Stored items ->
/---
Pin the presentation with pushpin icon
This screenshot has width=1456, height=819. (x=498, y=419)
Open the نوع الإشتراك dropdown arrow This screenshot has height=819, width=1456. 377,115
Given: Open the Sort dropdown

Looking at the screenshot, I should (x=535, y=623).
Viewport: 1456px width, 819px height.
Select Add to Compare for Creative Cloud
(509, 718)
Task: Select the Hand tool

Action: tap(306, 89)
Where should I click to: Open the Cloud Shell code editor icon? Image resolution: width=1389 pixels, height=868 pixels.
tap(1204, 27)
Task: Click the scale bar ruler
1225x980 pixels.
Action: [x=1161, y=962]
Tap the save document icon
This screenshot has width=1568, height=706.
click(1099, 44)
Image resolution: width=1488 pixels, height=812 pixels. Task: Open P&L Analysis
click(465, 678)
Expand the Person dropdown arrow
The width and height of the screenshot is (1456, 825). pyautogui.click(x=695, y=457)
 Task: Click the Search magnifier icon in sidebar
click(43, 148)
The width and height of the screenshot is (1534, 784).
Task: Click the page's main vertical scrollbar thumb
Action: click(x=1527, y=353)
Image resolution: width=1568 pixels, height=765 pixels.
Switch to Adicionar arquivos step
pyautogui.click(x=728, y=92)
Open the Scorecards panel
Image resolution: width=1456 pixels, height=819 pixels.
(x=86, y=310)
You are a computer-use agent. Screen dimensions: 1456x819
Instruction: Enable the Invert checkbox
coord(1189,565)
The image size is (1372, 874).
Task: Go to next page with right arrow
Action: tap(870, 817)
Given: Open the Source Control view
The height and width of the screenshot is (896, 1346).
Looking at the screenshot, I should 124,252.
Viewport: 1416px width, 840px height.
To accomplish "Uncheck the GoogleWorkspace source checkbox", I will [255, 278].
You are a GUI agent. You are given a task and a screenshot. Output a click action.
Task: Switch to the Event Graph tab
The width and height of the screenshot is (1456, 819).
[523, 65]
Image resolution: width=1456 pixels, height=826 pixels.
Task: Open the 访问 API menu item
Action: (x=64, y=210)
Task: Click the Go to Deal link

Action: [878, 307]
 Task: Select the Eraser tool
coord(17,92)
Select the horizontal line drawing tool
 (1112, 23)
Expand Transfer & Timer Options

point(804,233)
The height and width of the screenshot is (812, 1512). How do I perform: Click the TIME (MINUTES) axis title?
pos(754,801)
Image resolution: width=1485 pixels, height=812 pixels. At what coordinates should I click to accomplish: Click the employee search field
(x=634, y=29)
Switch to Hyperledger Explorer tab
\---
WHAT THE TASK ASKS -> Look for the word "agent" in the data, then return every line that contains it.

RESPONSE ->
You are a computer-use agent. Screen dimensions: 1456x819
You are a GUI agent. You are given a task and a screenshot. Output a click action.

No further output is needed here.